Results shown in Table 1 show that major overhaul is the most effective way of prevention of failure as most of the faults could be detected and/or identified during this type of maintenance. However, this procedure cannot possibly be executed frequently as it requires disassembly of the most parts of the generator which results in temporary operation interruption. A generalised maintenance plan of a turbo generator is presented in Fig. 4.
It could be seen from this plan, that the most effective checks are performed less often, so the growth phase of a failure might fall right in between them . As the vast majority of failures occur and develop rapidly, it is absolutely necessary to be able to identify or detect possible failures or even predict future behaviour of a machine based on its present state. Such means are provided by various diagnostics tools and specialised tools based on application of artificial neural networks, as described in high detail, for instance in [8-11].
Despite the fact that there are many tools available presently used to detect and predict failure modes in turbine generators, personnel of power plants working directly with rotating machinery should be able to act based on their experience, and this paper gives some statistic information below based on analysis of some characteristic cases.

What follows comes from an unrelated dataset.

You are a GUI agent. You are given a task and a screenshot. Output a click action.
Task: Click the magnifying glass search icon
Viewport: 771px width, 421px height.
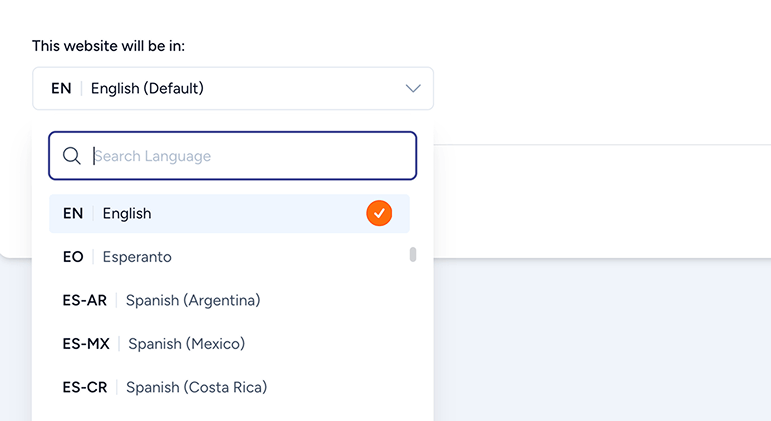72,156

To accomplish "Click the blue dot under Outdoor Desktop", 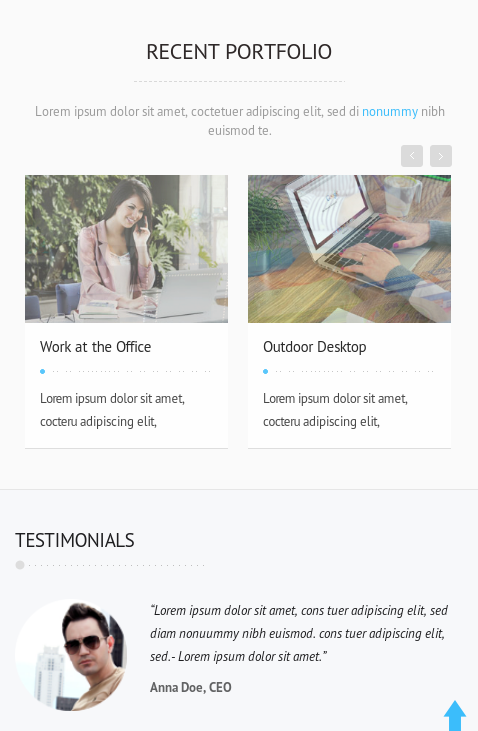I will pos(265,372).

Fig. 4. Generalised maintenance plan of a turbo generator
4. Results and discussion
The reasons for the stators malfunctioning were defects in terminals (35.6 %), winding rods and connecting bus bars (24.6 %), winding of cooling systems (10.2 %), winding of fastening systems (6.9 %), cores (6.9 %), as well as improper personnel actions (1.1 %). The main causes of the defects in the findings were use of sealing elements made of low quality rubber; improper installation of rubber sealing elements during repairs; weakening of the mounting of the output flange to the generator housing; humidification of isolation of outputs.
The main causes of rod defects were: technological defects in case insulation; abrasion of insulation and hollow conductors; wet insulation; cracks of case insulation; violation of the tightness of the stator winding water cooling system. These led to the following typical consequences: breakdown of insulation to the ground – 22.9 %; interphase short circuit – 16.9 %; flow of distillate – 19.8 %; hydrogen leak – 34.2 %; the rest (melting of contact compounds, decrease in insulation resistance, etc.) – 6.2 %.

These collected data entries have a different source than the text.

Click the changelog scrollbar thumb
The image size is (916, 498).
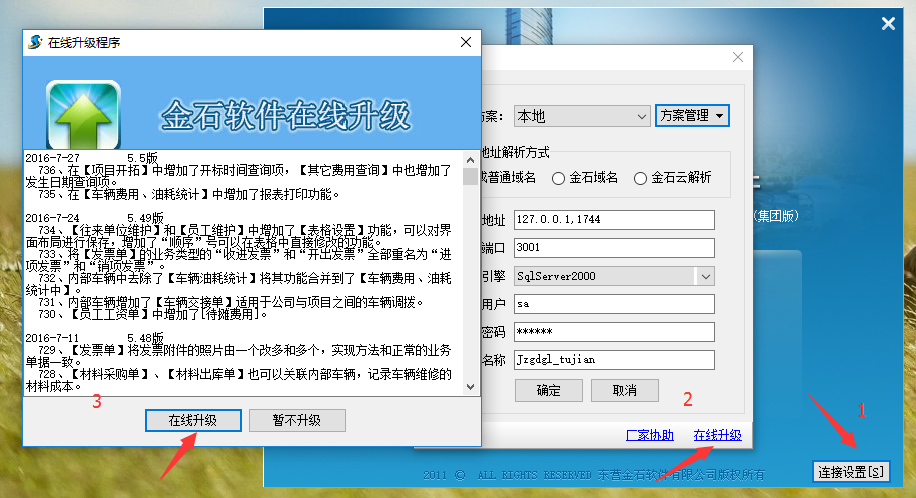pos(470,177)
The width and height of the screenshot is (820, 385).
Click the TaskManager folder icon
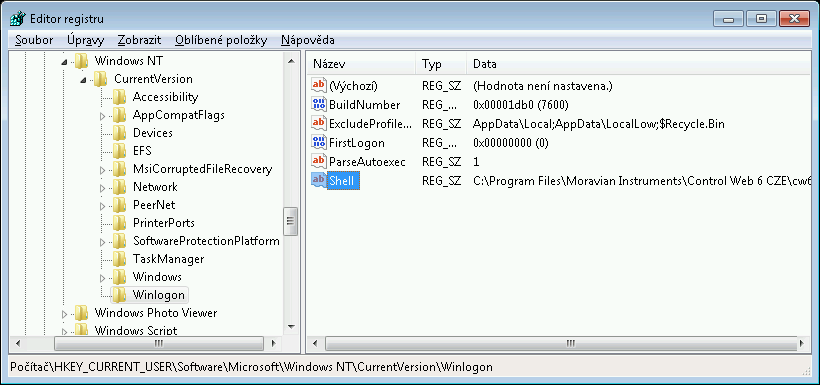[x=120, y=258]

The causes of rotor failures were defects in winding coils (33.8 %), slip rings (27.0 %), current leads (25.7 %), retaining rings (5.4 %), and the rest (8.1 %). These led to the following typical consequences: melting of current leads – 20.2 %; decrease in insulation resistance and short circuit to the housing – 18.6 %; increase in vibration – 13.6 %; coil closure with local melting – 8.5 %; melting or rupture of the turns – 8.5%; damage to slip rings – 6.8 %; damage to retaining rings – 5.1 %; flow of distillate – 10.2 %; hydrogen leakage – 5.1 %. The share of other consequences (insulation damage, circular fire, etc.) amounted to 3.4 %.
The causes of malfunction in the operation of the sealings and bearings were the defects and poor quality of the liners (29.9 %), sealing elements (23.4 %), oil systems, oil coolers, damper tanks (17.8 %), oil pressure regulators (9.3 %), buildings (5.6 %), thermal and vibration control systems (1.9 %), water supply and its fittings (0.9 %). The reasons were also: high vibration of the pillow block bearing (7.5 %), poor oil quality (1.9 %), as well as improper personnel actions (0.9 %). Other reasons account for 0.8 %. The most typical consequences of these were: temperature increase – 21.6 %; hydrogen leak – 18.6 %; oil leak – 12.7 %; decrease in oil level in the damper tank – 12.7 %; increased bearing vibration – 10.8 %; the rest is 20.7 %.
The causes of malfunction in the operation of the brushes and slip rings units were defects in the brushes (38.4 %), brush holders (17.8 %), contamination of brushes (11.0 %), objects getting into the brushes and slip rings units (9.6 %), improper personnel actions (8.2 %), improper adjustment of the units (4.1 %). In 2.7 % of cases, the cause was not determined. These led to the following typical consequences: sparking – 37.8 %; circular fire – 35.1 %; short circuit – 5.4 %; transition of the generator to asynchronous mode – 4.1 %; the rest is 17.6 %.
Defective assembly units (68.3 %), poor material quality of sealing elements (26.8%), as well as improper personnel actions (4.9 %) were the causes of malfunction of air and gas cooling systems. Tube defects account for 36.6 %. The most typical consequences of these: water leak – 61.5 %; hydrogen leak – 30.8 %; the rest is 7.7 %.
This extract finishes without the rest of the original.